Sul ddl di riforma delle province approderanno in Aula sono 208 emendamenti ritenuti ammissibili, su 282 presentati. Lo rende noto la Commissione Affari istituzionali dell’ars che ha avviato l’analisi degli emendamenti dopo che gli uffici dell’assemblea hanno analizzato tutti i 282 emendamenti presentati entro la scadenza de termini che era stata stabilita, dal presidente Ardizzone, per le 18 di di venerdì scorso.

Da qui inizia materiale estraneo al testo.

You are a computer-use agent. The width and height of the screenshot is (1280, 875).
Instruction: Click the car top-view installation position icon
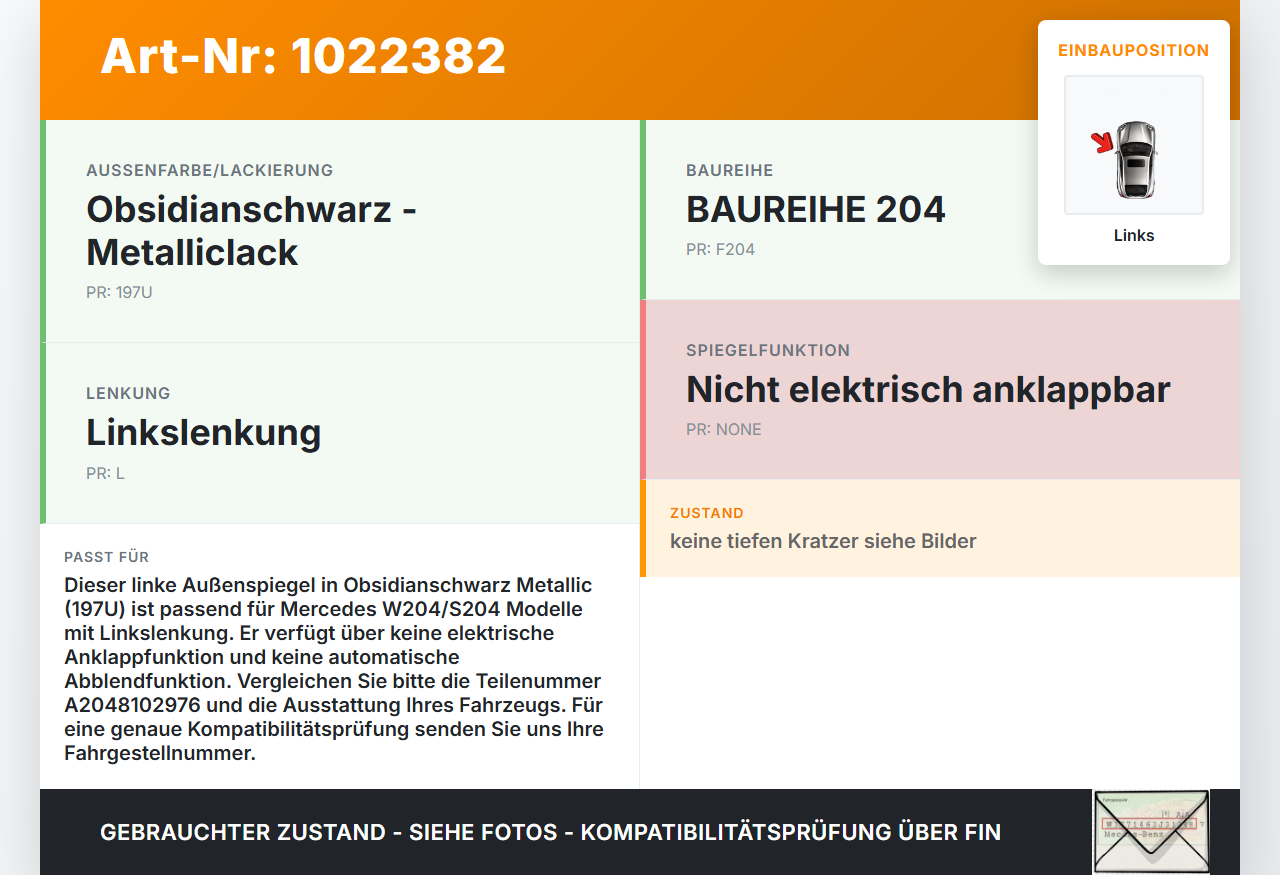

Con la commissione Affari Istituzionali abbiamo iniziato il lavoro per rendere il parere su ogni singolo emendamento – dice il Presidente della commissione Marco Forzese – mi rammarica che il lavoro svolto nei giorni scorsi, proprio dall’organismo che presiedo, non si sia potuto concretizzare in un testo che mettesse la norma al riparo della scure dall’eventuale impugnativa del Commissario dello Stato con il quale ci eravamo confrontati trattandosi di materia costituzionale”.

I partiti hanno preferito il passaggio in Aula dove certamente non mancheranno scontri e dilazioni – avverte Forzese – e dunque esiste  un concreto rischio di votare subito e con l’attuale legge. Mi  auguro comunque che il progetto del presidente Crocetta circa la
soppressione degli enti provincia possa avere attuazione con un testo largamente condiviso dalle forze parlamentari”.